In the records that follow, locate every line with "computer" and extract it.

*Task data*.

_____

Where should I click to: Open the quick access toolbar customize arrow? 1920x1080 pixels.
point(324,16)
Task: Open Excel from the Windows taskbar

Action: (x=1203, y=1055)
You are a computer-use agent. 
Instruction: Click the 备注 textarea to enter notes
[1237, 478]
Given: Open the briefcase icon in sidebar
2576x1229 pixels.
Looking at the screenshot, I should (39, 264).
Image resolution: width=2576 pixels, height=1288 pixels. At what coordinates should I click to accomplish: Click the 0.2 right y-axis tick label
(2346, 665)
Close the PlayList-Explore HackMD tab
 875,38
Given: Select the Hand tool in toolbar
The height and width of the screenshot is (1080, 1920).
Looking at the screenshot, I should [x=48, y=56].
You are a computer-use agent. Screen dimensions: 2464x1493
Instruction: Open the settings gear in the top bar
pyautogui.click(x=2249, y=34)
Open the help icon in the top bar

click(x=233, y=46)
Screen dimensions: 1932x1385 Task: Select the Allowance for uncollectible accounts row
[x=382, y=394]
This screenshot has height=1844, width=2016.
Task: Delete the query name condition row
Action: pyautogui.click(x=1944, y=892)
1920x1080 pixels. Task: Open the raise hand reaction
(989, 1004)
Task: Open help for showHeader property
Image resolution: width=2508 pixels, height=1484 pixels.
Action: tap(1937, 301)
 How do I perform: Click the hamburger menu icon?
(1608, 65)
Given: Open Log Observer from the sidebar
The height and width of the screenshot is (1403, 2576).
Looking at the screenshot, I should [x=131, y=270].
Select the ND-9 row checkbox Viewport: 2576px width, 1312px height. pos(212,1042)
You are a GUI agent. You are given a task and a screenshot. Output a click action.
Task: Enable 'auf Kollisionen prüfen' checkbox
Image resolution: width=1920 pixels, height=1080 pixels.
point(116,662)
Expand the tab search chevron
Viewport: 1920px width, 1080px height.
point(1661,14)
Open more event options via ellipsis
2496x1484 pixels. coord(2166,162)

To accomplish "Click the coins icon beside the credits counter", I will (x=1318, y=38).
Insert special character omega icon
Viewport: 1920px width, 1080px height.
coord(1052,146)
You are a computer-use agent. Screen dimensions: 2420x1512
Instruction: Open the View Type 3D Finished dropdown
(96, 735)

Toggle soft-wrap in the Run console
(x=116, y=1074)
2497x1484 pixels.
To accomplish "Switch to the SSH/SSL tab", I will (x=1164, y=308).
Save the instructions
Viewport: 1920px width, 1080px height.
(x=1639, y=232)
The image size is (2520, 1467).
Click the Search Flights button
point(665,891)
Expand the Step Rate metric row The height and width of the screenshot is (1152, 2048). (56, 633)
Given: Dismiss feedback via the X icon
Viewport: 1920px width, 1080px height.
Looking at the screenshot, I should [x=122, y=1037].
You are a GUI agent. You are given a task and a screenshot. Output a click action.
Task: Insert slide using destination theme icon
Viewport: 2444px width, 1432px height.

_____

*Written solution*.
You are a computer-use agent. 
You are a computer-use agent. Screen dimensions: 2464x1493
You are a computer-use agent. Screen dimensions: 2420x1512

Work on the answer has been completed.